BOLLING: Well, first of all, we need to advocate for our patients who are sick currently, and we definitely want to help those children who are suffering from obesity at this point. And that is absolutely essential to the American Academy of Pediatrics. Mission is for the health and welfare of all children. So your other statement about, you know, do we need to address these things?
We absolutely do. Star’s comments earlier. Some of the things that you laid out are absolutely affecting childhood health. And the American Academy of Pediatrics is very active in trying to lobby for those sorts of things as well. I would love to have healthy foods be on an equal footing with unhealthy foods. When you have a limited budget and you have shelf stable items that are ultra processed but are very unhealthy. Parents are going to do what they can to feed their kids. So you’ve identified a crusade that many of us feel like we have to be on to make the environment more healthy for our families and children.

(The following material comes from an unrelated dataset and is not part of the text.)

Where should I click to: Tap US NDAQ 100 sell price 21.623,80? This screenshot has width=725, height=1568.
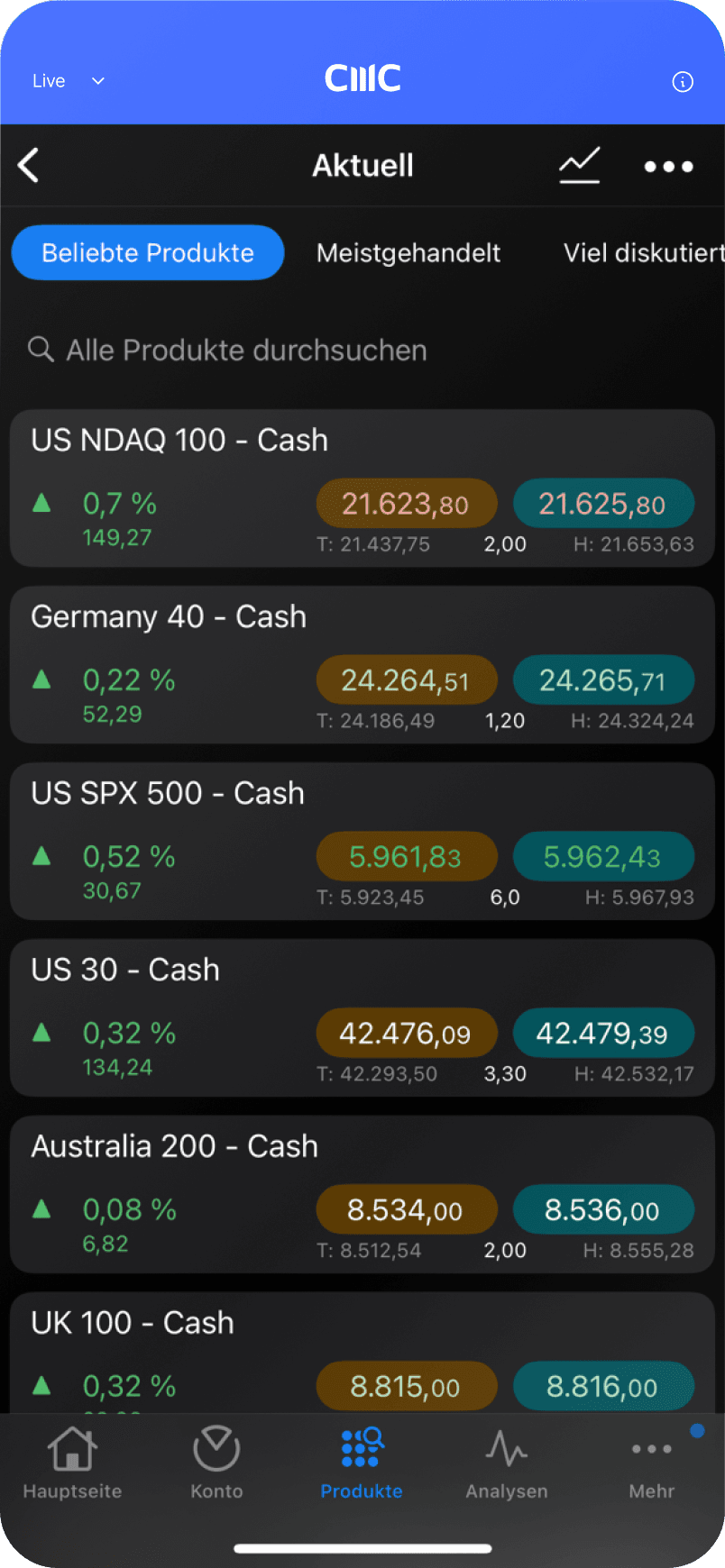[x=406, y=504]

CHAKRABARTI: But if I could if I could just push a little more here. You know, organizations such as the American Academy of Pediatrics and also, you know, the American Medical Association, etc., actually do have a lot of sway and influence beyond the doctor’s office.

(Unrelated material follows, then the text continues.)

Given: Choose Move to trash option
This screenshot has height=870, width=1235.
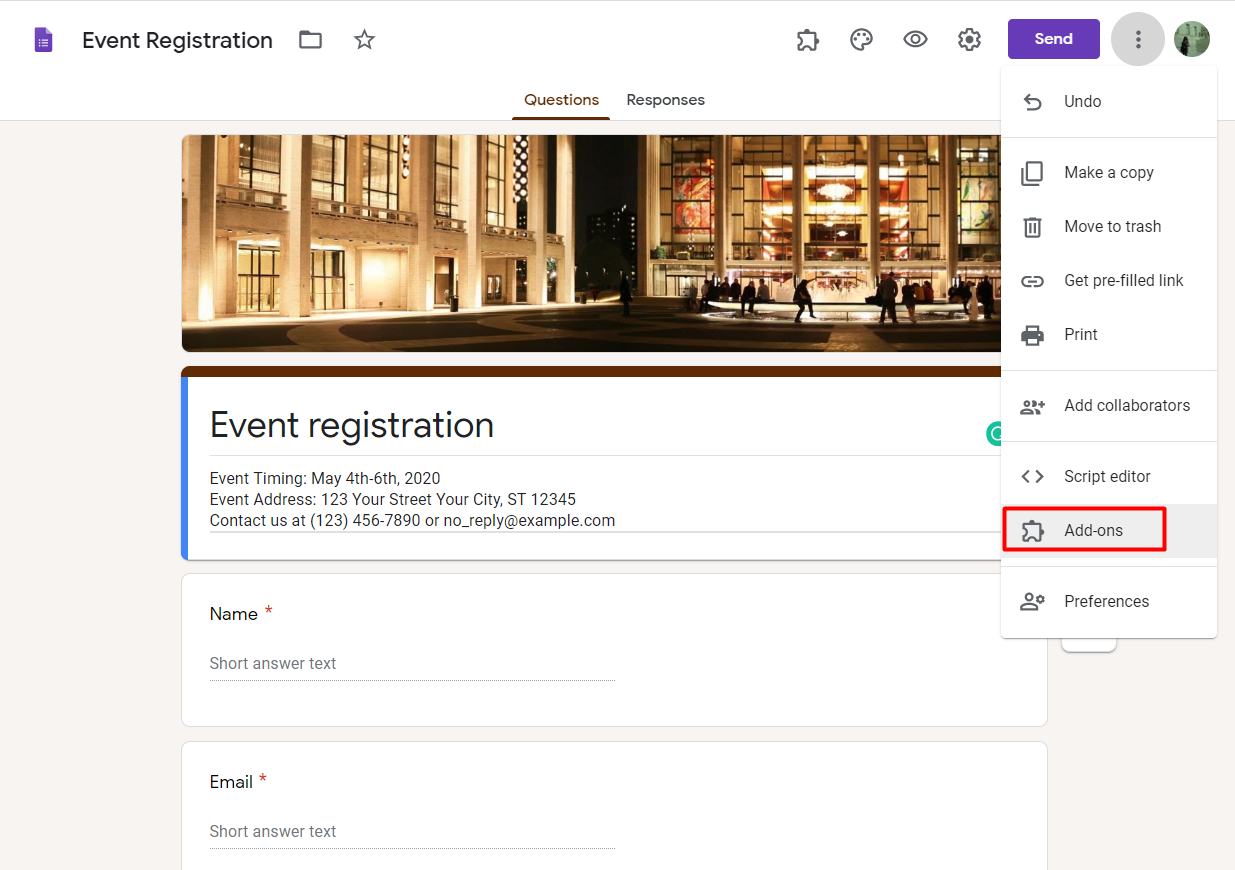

I mean, just the existence of these new guidelines has forced once again, sort of publicize an important conversation in this country. So, I mean, do you think the American Academy of Pediatrics has some plans to … start this kind of campaign that I talked about?
BOLLING: Well, you know, this is not a zero-sum game. Now, we are trying to raise attention about this health crisis. And there are many solutions to this health crisis. We need to help our children individually, but we also need to advocate for them on a system wide basis. So it’s something that is very much a part of the feeling at the American Academy that we are in this for kids of all types and of all socioeconomic status.
CHAKRABARTI: So, Dr. Mona, we’ve got a couple of minutes left. I’m going to give you the last word here. So first of all, I mean, what do you think of my assertion there that some of the major factors, for the reasons why you’re seeing obese children walk into your clinic today actually have nothing to do with them, but to do with decisions made in Washington, you know, 40 years ago, 40 plus years ago. And if so, what should we do about it?
HANNA-ATTISHA: It’s been said that pediatricians are the ultimate witnesses to failed social policies. You know, it’s in our exam rooms where we see the consequences of often kind of political inaction for the best interests of our children. We put our kids on a pedestal. We talk, you know, we tell ourselves are the future. But we don’t often put policies in place that respect the science of really, truly what kids need.
So, you know, I would love for that all-out war against the agro business, against these subsidies. You know, we often just have to follow the money to see, you know, what’s happening. And really often that’s not in the best interests of public health and often not in the best interests of children’s health.